I have brought a number of cases of fraud companies--sometimes large companies--to the attention of the House. I have wondered how it would be possible to check on them without setting up a huge statutory authority which could meddle in the affairs of companies in a way that right hon. and hon. Members on both sides of the House would find unacceptable. These proposals would provide a mechanism that could secure that objective.

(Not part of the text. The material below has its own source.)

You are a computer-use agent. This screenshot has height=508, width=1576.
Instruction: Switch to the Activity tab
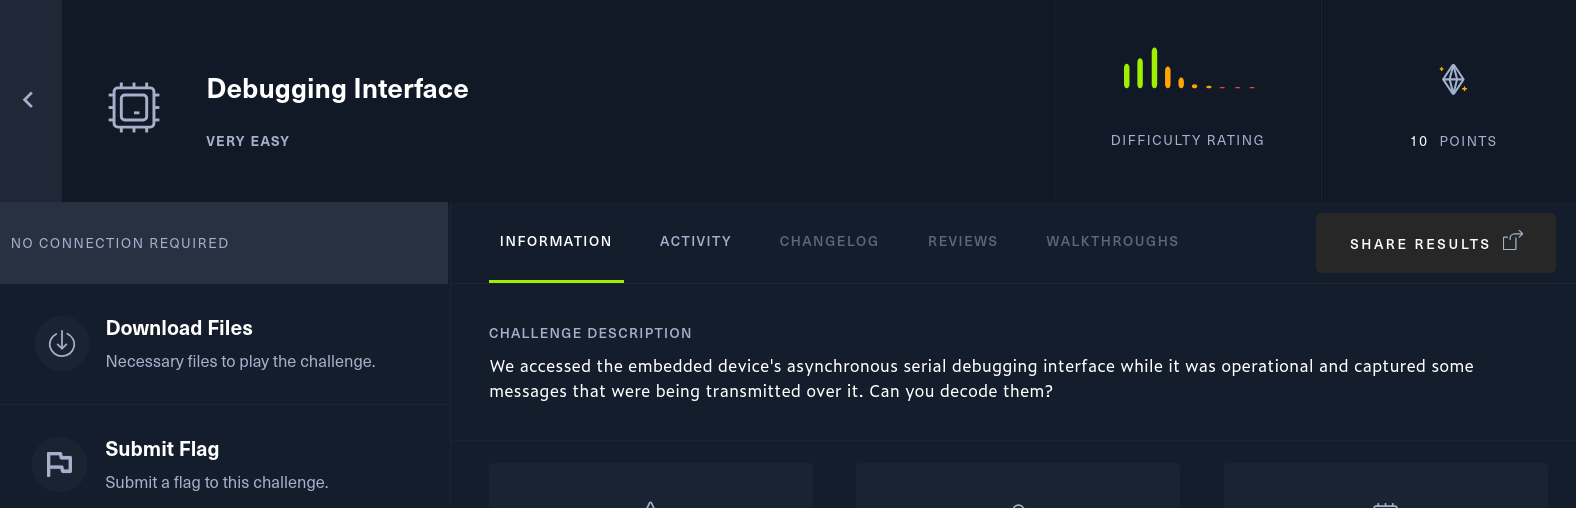(x=696, y=241)
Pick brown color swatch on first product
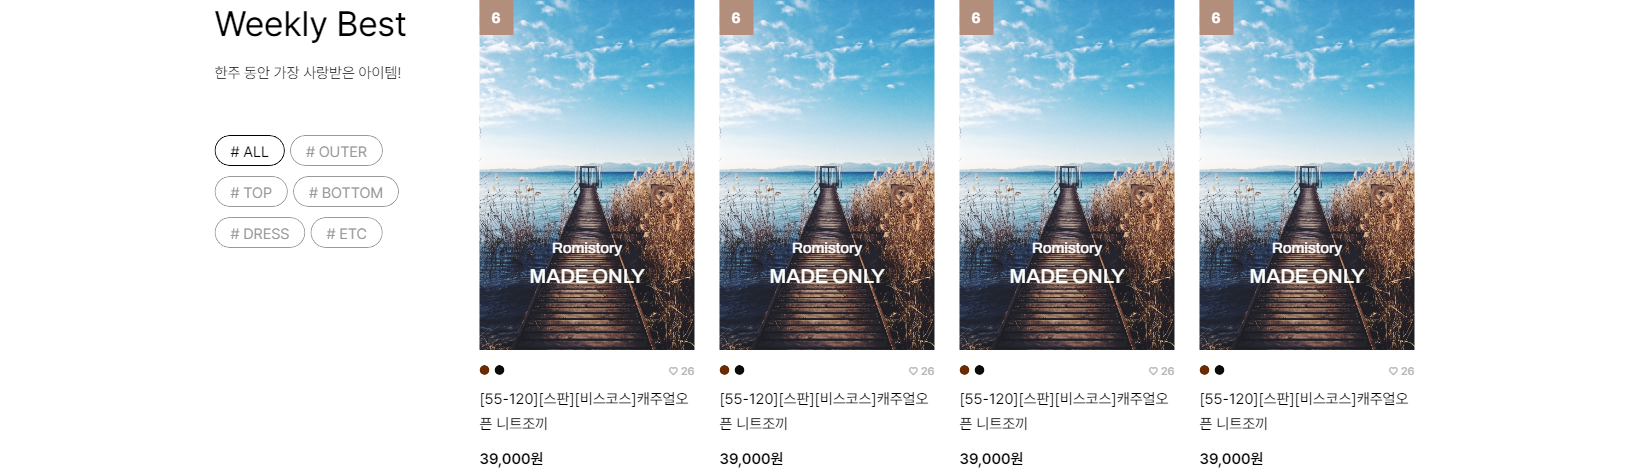The width and height of the screenshot is (1629, 471). (x=485, y=370)
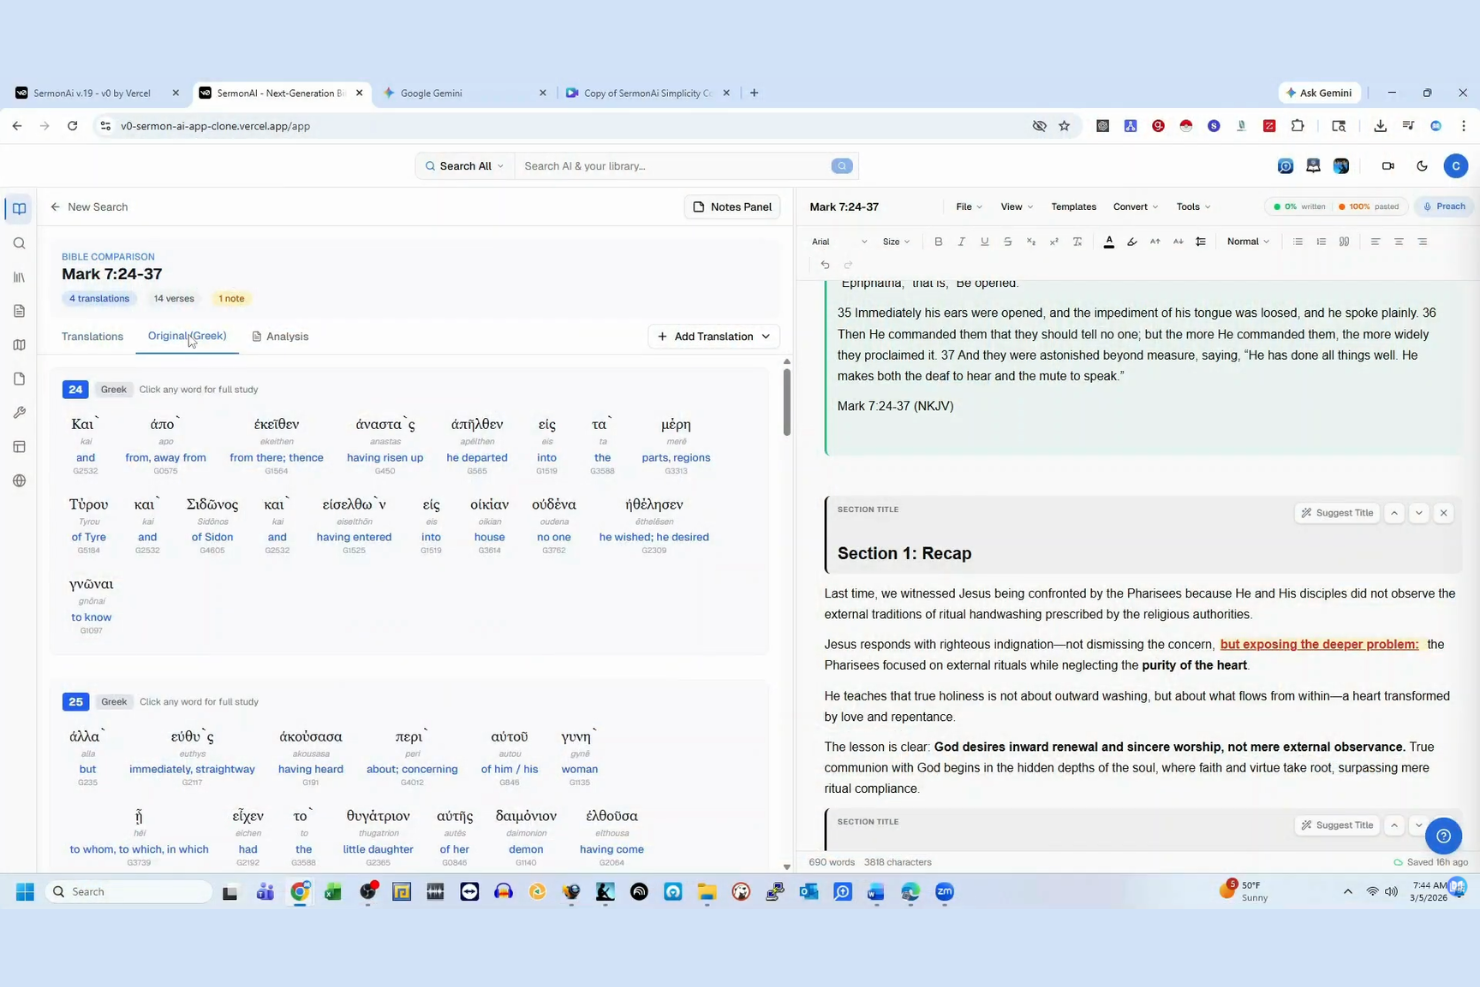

Column 933The hon. Member for Richmond and Barnes (Mr. Hanley) has drawn my attention to a document that encapsulates my point very clearly--a report by Peat, Marwick McLintock on the audit committee. The introduction says that, in recent years, the presentation of financial information by commercial organisations has been subject to increasingly stringent standards of accountability. This trend has been accompanied by a few highly publicised instances of fraud and corporate failure which have focused attention on the stewardship responsibilities of the boards of directors, particularly in relation to the fair presentation of financial information and the accounting controls of the business. The board of directors is legally responsible for ensuring that the financial statements give a true and fair view, yet the board's detailed involvement in the preparation of those accounts may be minimal.

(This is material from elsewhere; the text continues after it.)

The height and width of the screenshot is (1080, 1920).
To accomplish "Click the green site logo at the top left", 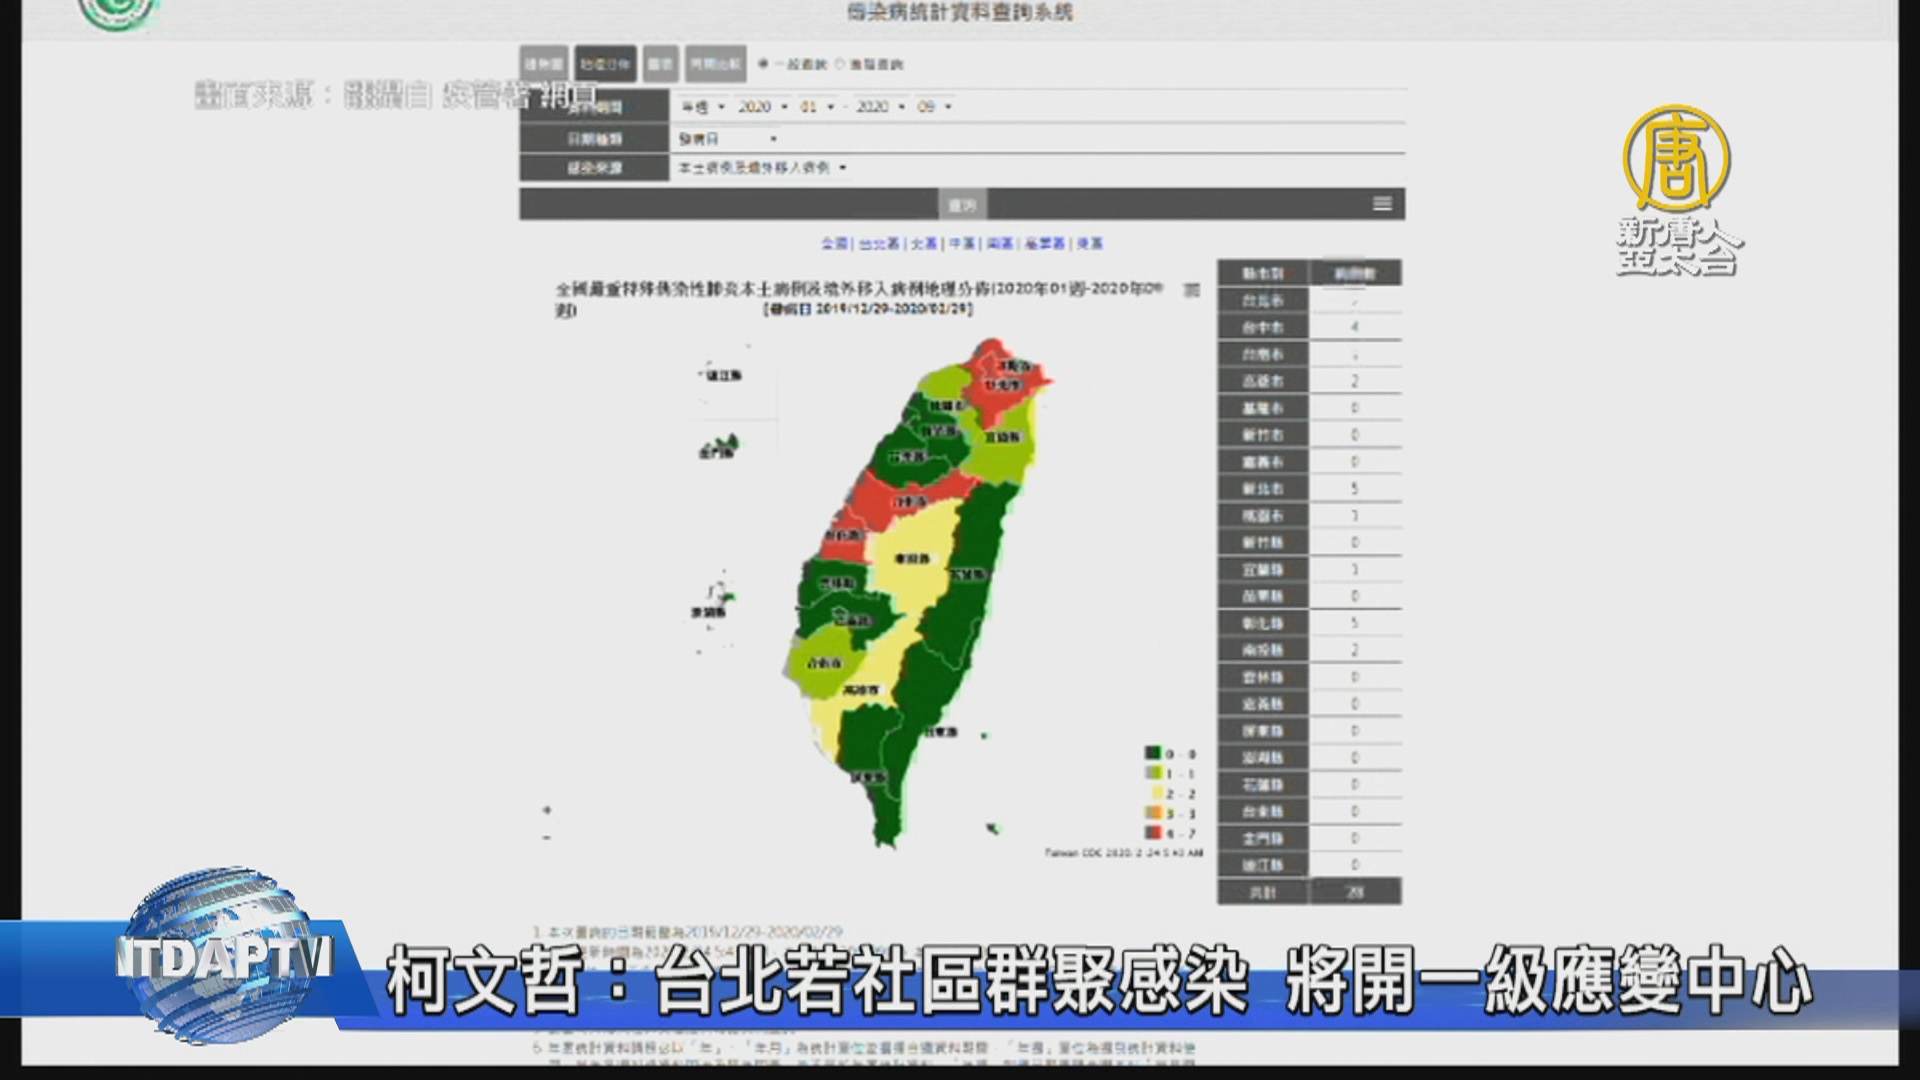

These people are reputable and know all about these matters. I presume that they have been campaigning on them for years and have consulted widely, as did members of the Committee. The board's detailed involvement in the preparation of those accounts may be minimal, however, as the financial management usually prepares the annual accounts. The board may often rely on an external auditor's expertise to ensure that no material misstatements exist. These people understand the problem and they are making a proposition. They know it works and, as the hon. Member for Chichester said, in other countries such arrangements are already standard practice. I support the view that he advanced that, if companies want to be listed, they should be required to comply with the arrangements, if only to safeguard the interests of shareholders in companies where large shareholdings may be held by individual directors whose power and influence on the affairs of the company is therefore draconian. Surely inside those boards one needs a committee or some independent directors who can report and give a more arm's-length, independent view of what is happening.
I do not want to undermine my case, but I shall draw the House's attention to one independent directorate with whom I have had some dealings in the past few months which is well known to the hon. Member for Beaconsfield (Mr. Smith). The Observer newspaper has a board of independent directors which was set up prior to the takeover by Lonrho, but I feel sure that what we are advocating is not similar to that arrangement. It was a way to try to reassure the public, journalists, readers and others that the company would not be unreasonably manipulated by Mr. Tiny Rowland and his cohorts in Cheapside. Unfortunately, that board of independent directors did not do its job properly and the newspaper has been manipulated, which is why its circulation has fallen so dramatically and why it will probably be out of business in no time. That is something that the journalists on that newspaper have to sort out and it is to be hoped that Mr. Tiny Rowland will divest himself of control of that newspaper. That is not the kind of independent board of directors that we are looking for. We want a body with teeth, which has an arm's-length relationship, and which will report and consider the financial affairs of a company independently.